Docs 01

What TALOS is

TALOS is a peer-to-peer inference network. Prompts never touch a company data center; they're picked up by someone's spare graphics card, run there and streamed straight back.

The short version

Every request that hits TALOS is handed off to a machine owned by an ordinary person, somewhere on the network, who's opted in to run jobs for pay. There's no central server farm doing the actual thinking. It's a thin coordination layer that pairs your prompt with a free card and gets out of the way.

Two ways to run a model

TALOS ships two tiers, each backed by a different class of hardware on the network:

TierModelCostRuns onNotes
LightNimbus 8B8 creditsBrowser node (WebGPU)~4.2GB download, ~6GB VRAM, unfiltered
HeavyAtlas 30B or Atlas Vision 27B14 credits (18 with deep-think)Rig nodeyour choice of model, unfiltered, + vision & live web lookups

Credits

Every message costs credits: 1 credit = $0.01, topped up with USDC.

  • Top up with USDC; credits are spent per message based on the tier you pick.
  • Node operators keep 72% of the USD value of every job they complete, paid in USDC (82% once they've staked). See Staking for the full breakdown.

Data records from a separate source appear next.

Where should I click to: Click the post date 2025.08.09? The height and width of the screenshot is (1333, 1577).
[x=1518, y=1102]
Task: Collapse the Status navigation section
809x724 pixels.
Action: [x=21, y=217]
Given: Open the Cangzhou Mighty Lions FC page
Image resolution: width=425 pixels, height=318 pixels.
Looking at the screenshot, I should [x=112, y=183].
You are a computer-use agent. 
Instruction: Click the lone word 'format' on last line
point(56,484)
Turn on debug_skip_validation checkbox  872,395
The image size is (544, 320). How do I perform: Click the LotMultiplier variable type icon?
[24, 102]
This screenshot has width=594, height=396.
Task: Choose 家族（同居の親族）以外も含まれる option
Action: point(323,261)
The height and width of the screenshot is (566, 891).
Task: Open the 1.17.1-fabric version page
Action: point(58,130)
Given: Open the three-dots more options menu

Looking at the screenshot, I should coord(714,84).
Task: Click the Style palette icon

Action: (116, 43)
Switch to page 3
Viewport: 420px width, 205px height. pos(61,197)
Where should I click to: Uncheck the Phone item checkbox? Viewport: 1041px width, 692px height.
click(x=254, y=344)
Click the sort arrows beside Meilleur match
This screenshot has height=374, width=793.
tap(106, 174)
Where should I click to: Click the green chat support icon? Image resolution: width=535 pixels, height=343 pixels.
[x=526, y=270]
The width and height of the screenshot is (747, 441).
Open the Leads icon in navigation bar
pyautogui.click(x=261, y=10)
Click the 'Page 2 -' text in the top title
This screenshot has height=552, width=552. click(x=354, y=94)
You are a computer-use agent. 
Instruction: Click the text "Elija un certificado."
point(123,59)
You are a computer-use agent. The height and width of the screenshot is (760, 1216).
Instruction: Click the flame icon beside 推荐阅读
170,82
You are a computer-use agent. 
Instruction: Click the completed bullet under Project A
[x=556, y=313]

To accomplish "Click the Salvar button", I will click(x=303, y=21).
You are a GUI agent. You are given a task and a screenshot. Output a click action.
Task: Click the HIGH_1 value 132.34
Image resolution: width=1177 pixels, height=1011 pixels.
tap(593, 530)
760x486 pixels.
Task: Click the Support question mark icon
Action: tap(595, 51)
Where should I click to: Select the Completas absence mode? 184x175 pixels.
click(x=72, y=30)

What's actually running this

  • Browser nodes run Nimbus 8B straight in a tab via WebGPU. No install required.
  • Rig nodes run the Heavy models on dedicated hardware, accelerated by CUDA, Metal, or Vulkan.
  • A lightweight relay server matches jobs to idle nodes and streams tokens back in real time.

Why bother

Centralized providers decide what you're allowed to ask, keep a copy of what you asked and can cut you off whenever they feel like it. TALOS routes around all three: it's unfiltered by default, doesn't retain your prompts and isn't owned by anyone who could pull the plug. Bring a GPU or don't. Either way, you can use the network or get paid by it.